--- Study text ---
"""
Genome sequencing has revealed a family of proteins, referred to as POMPs, that are also unique to chlamydiae and predicted to be located in the outer membrane. As many of 9 POMPs may be made in C. trachomatis and 18 may be made by C. pneumoniae. Our laboratory is currently investigating the disulfide cross-linkage of POMPs, their potential surface exposure, and the possible role of POMPs in the infection process.

Nucleotide metabolism. Chlamydiae lack cytochromes and possess only bits and pieces of pathways associated with energy metabolism. How then do chlamydiae obtain the energy required for normal cellular processes? This puzzle was solved when we demonstrated that chlamydiae possess transport mechanisms for directly obtaining host-supplied nucleoside triphosphates. We have exploited this unusual property in a number of ways. Most importantly, we have found that host-free chlamydiae can synthesize stage-specific RNA for brief periods of time when supplied ATP, GTP, UTP, and CTP. This observation has enabled us to generate highly radioactive RNA probes from [a-³²P]NTPs for screening chlamydial genomic libraries for clones expressing stage-specific genes. Using this approach, we have cloned a gene that is preferentially expressed in the early-stage of the developmental cycle and several previously unidentified late-stage genes. The early stage gene, referred to as EUO, is a minor DNA binding protein that prefers AT-rich sequences. A major emphasis of our laboratory is to determine the in vivo binding sites and function of EUO.
"""
--- Data extract ---
"""
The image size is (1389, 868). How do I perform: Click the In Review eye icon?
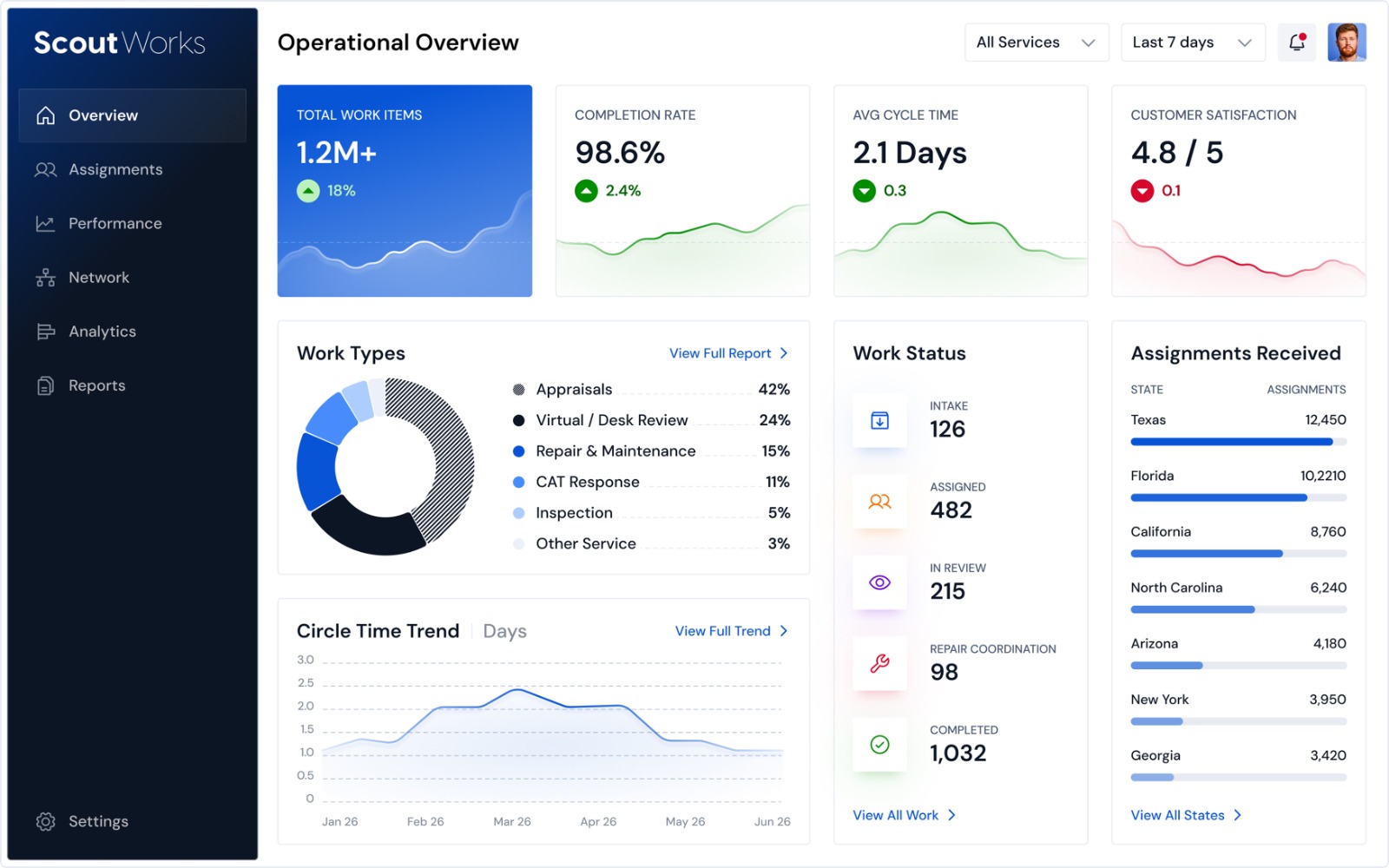[879, 582]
"""
Can you return everything in the chlamydiae text above, from "Genome sequencing has" down to "the infection process.", copied word for word?

Genome sequencing has revealed a family of proteins, referred to as POMPs, that are also unique to chlamydiae and predicted to be located in the outer membrane. As many of 9 POMPs may be made in C. trachomatis and 18 may be made by C. pneumoniae. Our laboratory is currently investigating the disulfide cross-linkage of POMPs, their potential surface exposure, and the possible role of POMPs in the infection process.